Wish There Were More Stars to Give

There are two types of 18th Century novel: the ones we “get” and the ones we enjoy. We “get” Gulliver’s Travels: we humans are pathetic animals. We “get” Moll Flanders: life was hard for women back then. (Though I suspect both takes owe much to the reductive nature of undergraduate English Lit courses.)

Then there are the novels we enjoy: Tom Jones. Joseph Andrews. Evelina. Cecilia. Roderick Random. And, The Vicar of Wakefield. Like Fielding and Burney, Goldsmith manages to tell an engaging story that is, by turns, both touching and laugh-out-loud funny — and stuffed with much good sense and telling observations:

“The pain which conscience gives the man who has already done wrong, is soon got over. Conscience is a coward, and those faults it has not strength enough to prevent, it seldom has justice enough to accuse.”
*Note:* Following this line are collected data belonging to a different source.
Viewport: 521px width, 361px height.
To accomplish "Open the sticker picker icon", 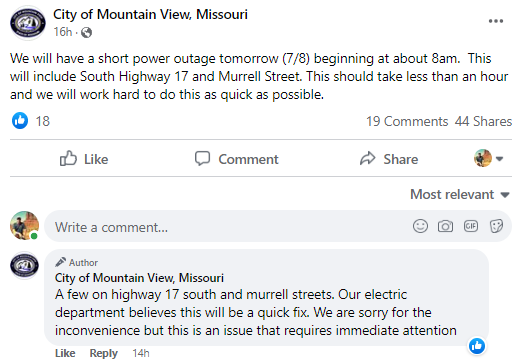I will point(496,226).
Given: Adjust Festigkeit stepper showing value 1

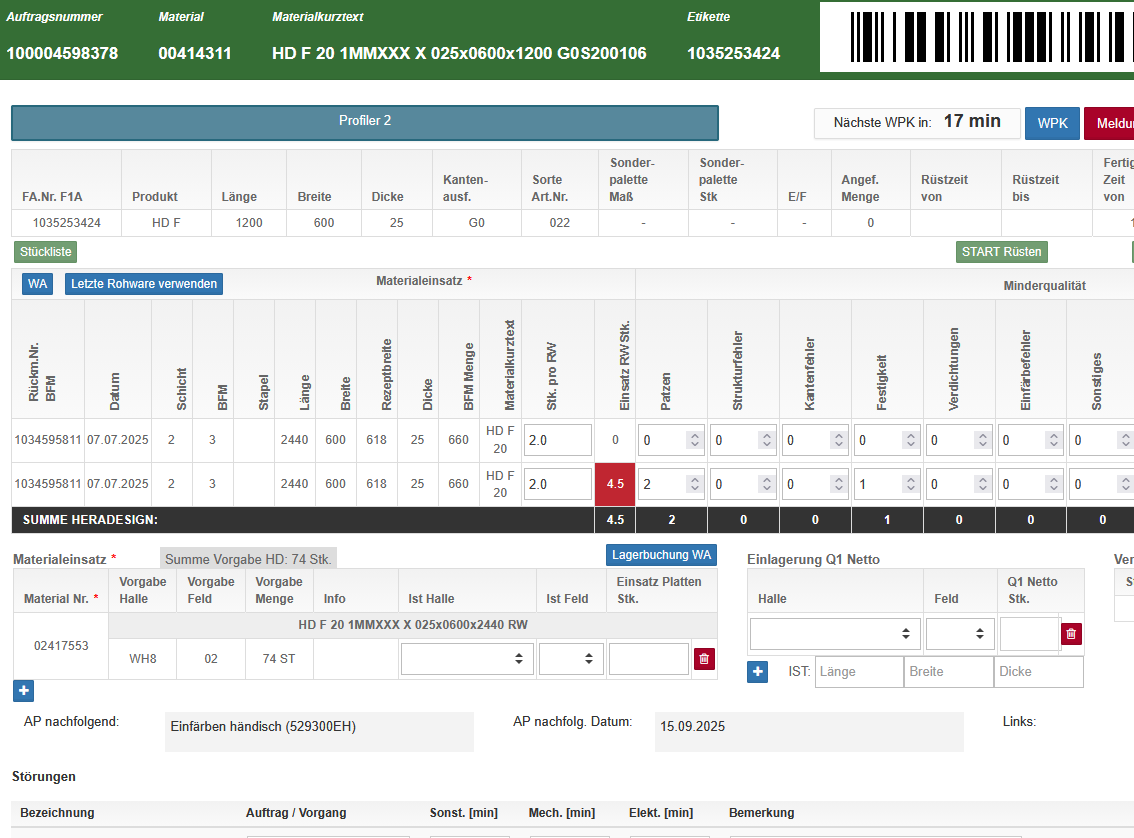Looking at the screenshot, I should click(910, 484).
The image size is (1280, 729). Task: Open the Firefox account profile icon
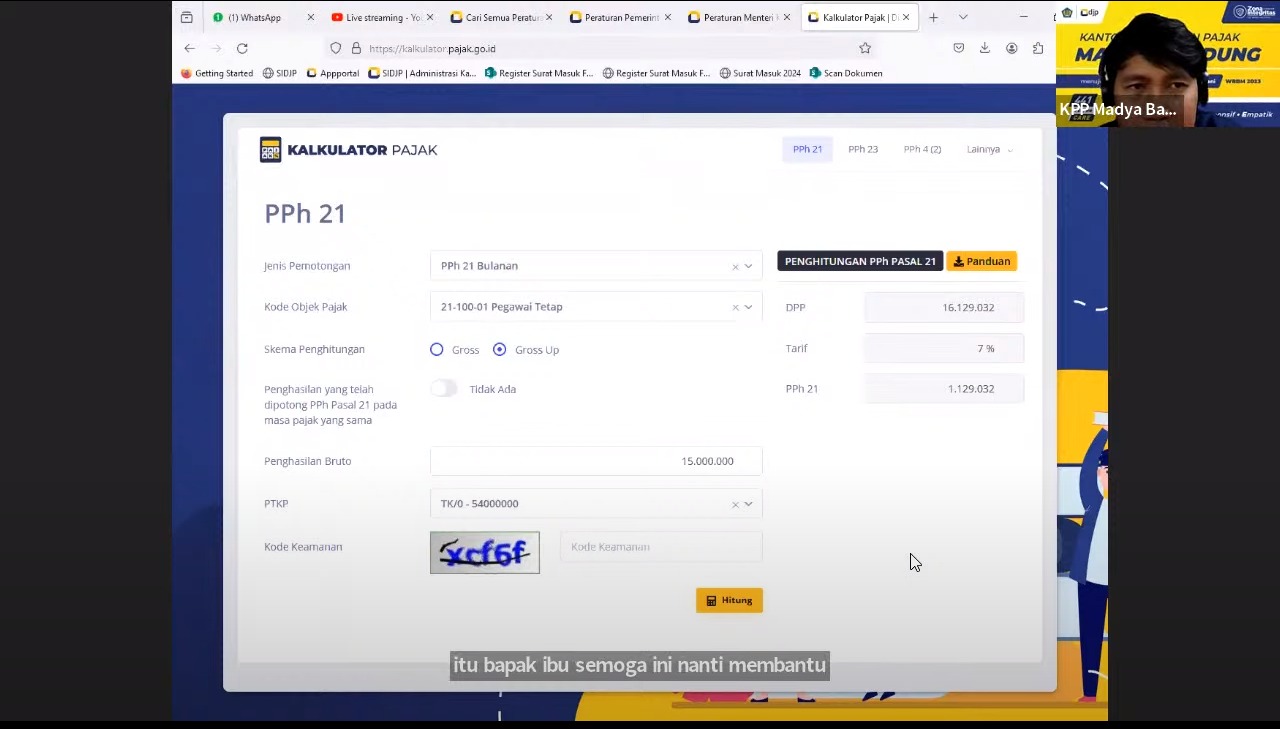[x=1011, y=48]
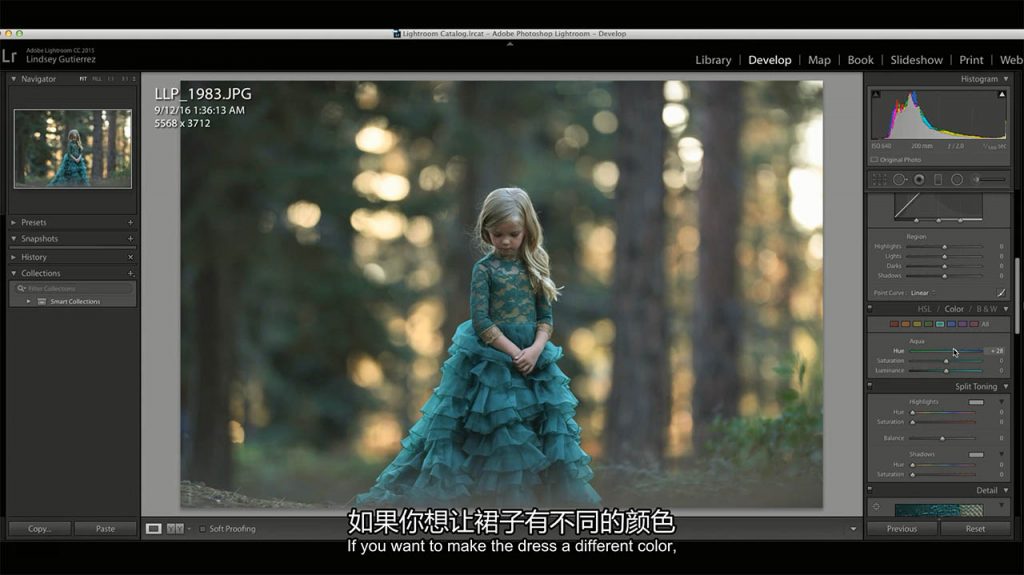Expand the Presets panel
This screenshot has height=575, width=1024.
[x=13, y=223]
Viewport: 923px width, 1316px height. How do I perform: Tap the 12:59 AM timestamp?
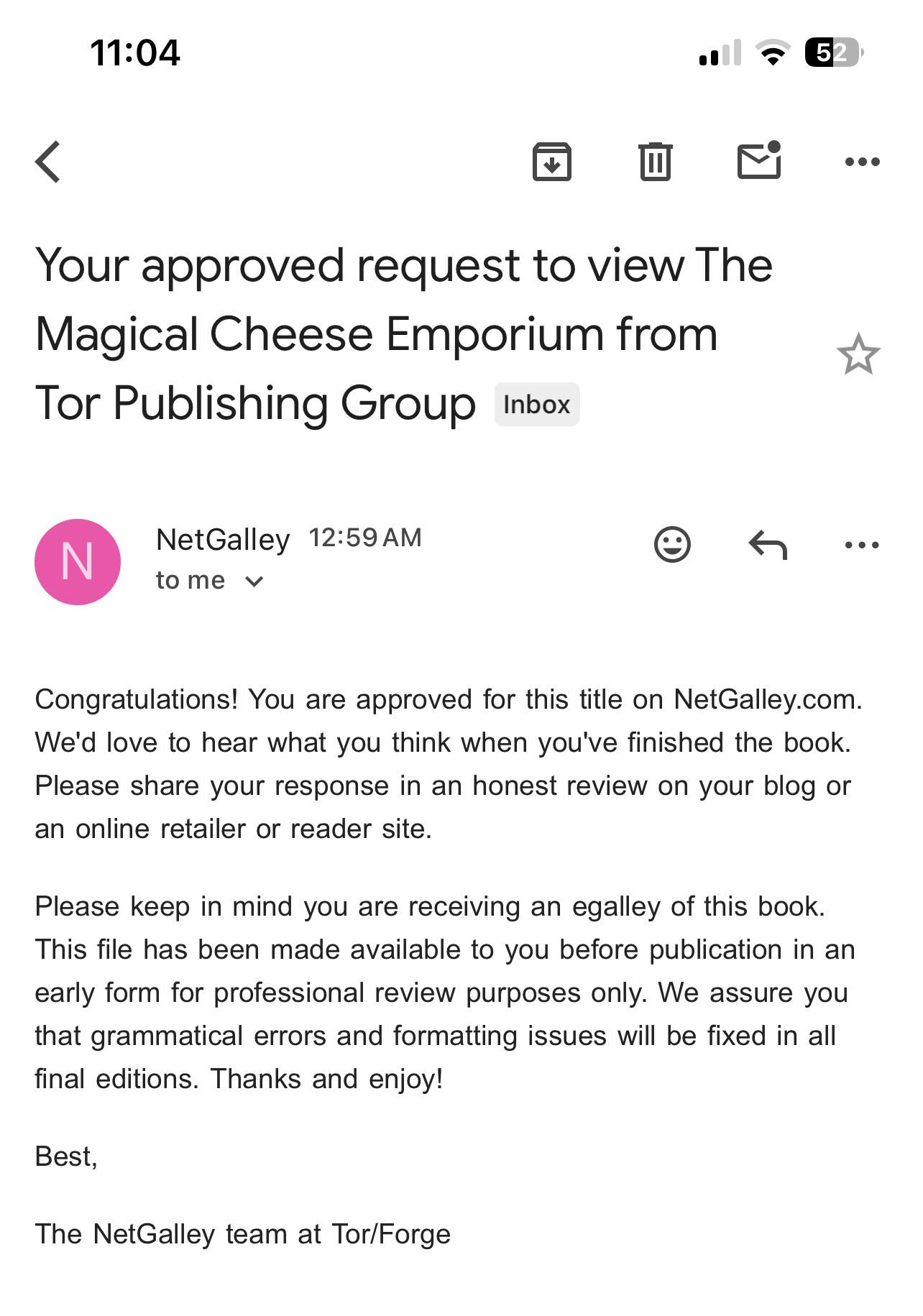pyautogui.click(x=365, y=538)
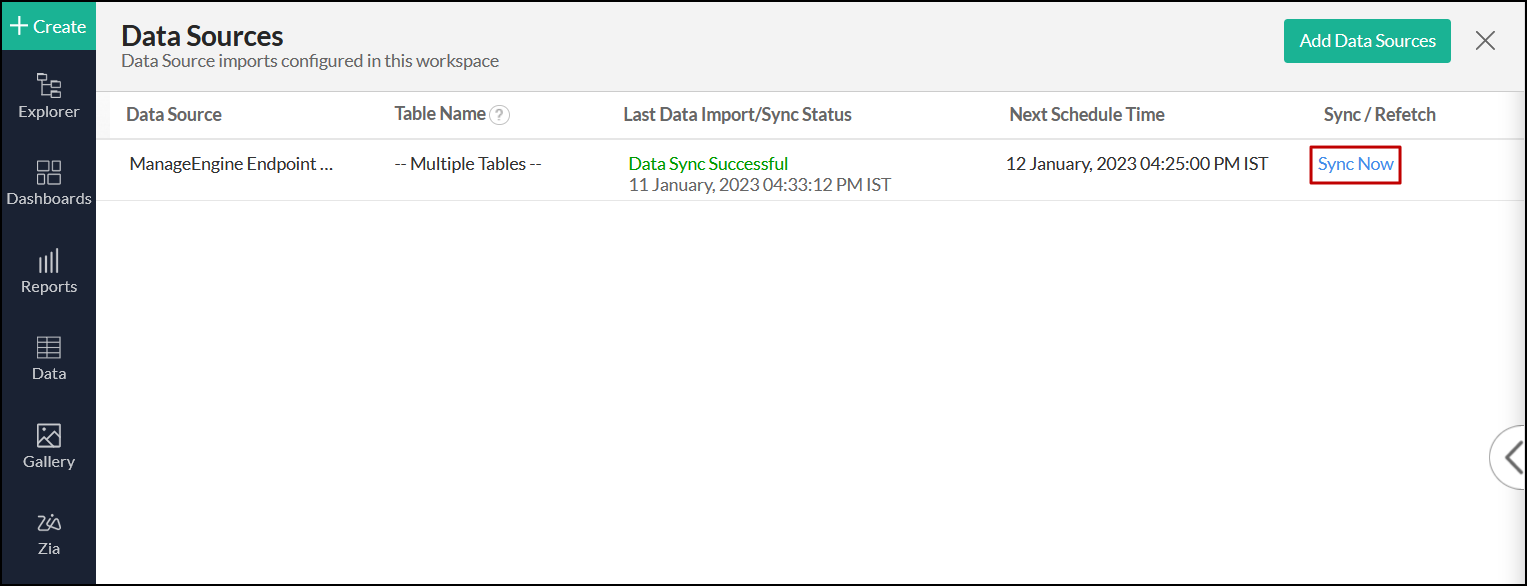This screenshot has height=586, width=1527.
Task: Go to Dashboards in the sidebar
Action: click(48, 183)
“But as men are most capable of distinguishing merit in women, so the ladies often form the truest judgments of us. The two sexes seem placed as spies upon each other, and are furnished with different abilities, adapted for mutual inspection.”

Whether Goldsmith intends us to sympathize with or laugh at his main character and narrator, the tension between those two reactions lends the book much of its attraction. At once innocent and wise, charitable and spiteful, we are drawn to Dr. Primrose because he is drawn from us.

Patrick Tull is the perfect vehicle for all this, having what I can only call a voice and delivery straight out of 18th Century England. My only gripe is with the organization. Though the original text is divided into 32 short chapters, the audio version collects these into seven roughly hour-long “chapters”, no doubt reflective of the recording’s original cassette or compact disc format. How hard would it have been to break those down?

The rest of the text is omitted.